If you look to the west of al Khalil/Hebron’s old city, across the once-bustling Shuhada Street (where Palestinians can no longer walk) and above the Muslim cemetery with its marble headstones inscribed in Arabic, there is a grove of ancient olive trees. They are planted on terraces, formed by old stone walls, that look out over the winding, narrow streets and pale, tightly packed buildings of the city. They face east, like the cemetery’s headstones, welcoming the morning sun that illuminates the gnarled trunks of the trees and pierces through their muted green leaves. 

This place was my refuge during my time in al Khalil/Hebron. Sitting under a tree, with its twisted, primeval roots beneath me and a new day’s sun on my face, I would feel momentarily at ease. At that time of morning, there are no yells from the men selling produce or honks from impatient drivers, just the faint rush of cars on still-empty streets. A dog barks, roosters call and respond, the street lights switch off in unison. 

From here, amid the twitter of birdsong, one could feel this is a place of peace, but it would be a feat of living in the moment or a supreme exercise in amnesia. A masterclass in forgetting.
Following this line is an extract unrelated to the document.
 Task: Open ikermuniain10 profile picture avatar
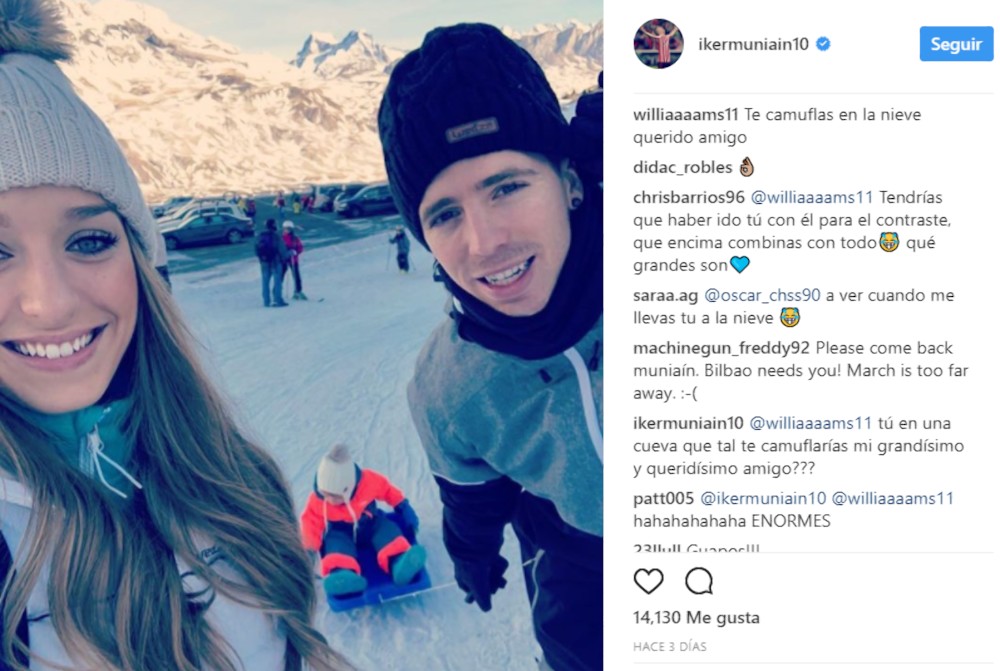658,43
You would have to forget the glare of white security lights behind you where Israeli soldiers overtook a building once used to teach Palestinian youth about their culture; forget the checkpoint, with its one hundred eyes and steel face you had to pass through to get here; forget the remote-operated machine gun, newly mounted at its gates, that can fire rubber-tipped bullets or live ammunition; forget the turning iron bars you had to push through once you were beckoned forward by soldiers dressed for combat and barely out of high school; forget placing the creased photocopy of your passport up against the bulletproof glass so they could record the number, see who you are and where you are from. 

Beyond this morning, you must also forget what you have witnessed in your short time here: primary school children being detained and searched on their way to school, settler children spitting at their Palestinian counterparts, Israeli soldiers firing tear gas at Palestinian boys who throw rocks out of boredom, frustration and anger towards a system that has forced them to keep their head bowed in submission since they were born. You must forget the hundreds of Palestinian businesses whose doors were welded shut after the city was segregated in 1997 and the hundreds more that were closed by their owners because they were no longer viable. When the coronary arteries of a city, the streets that once thrived with both Jewish and Arab activity, are blocked with cement walls and impassable gates, its heartbeat weakens, the pulse of life becoming harder and harder to detect as time goes on. 

If you can forget about the apartheid state this occupation has created and the over 200 Palestinians, including 50 children, killed by Israeli soldiers in 2022 alone; if you can forget all this and a thousand things more, then maybe, just maybe, you might be fooled into thinking this olive grove, with its ancient, sentient, silent witnesses, is a place of peace.

In another time, I imagine it was. In another time, I imagine it could be once more.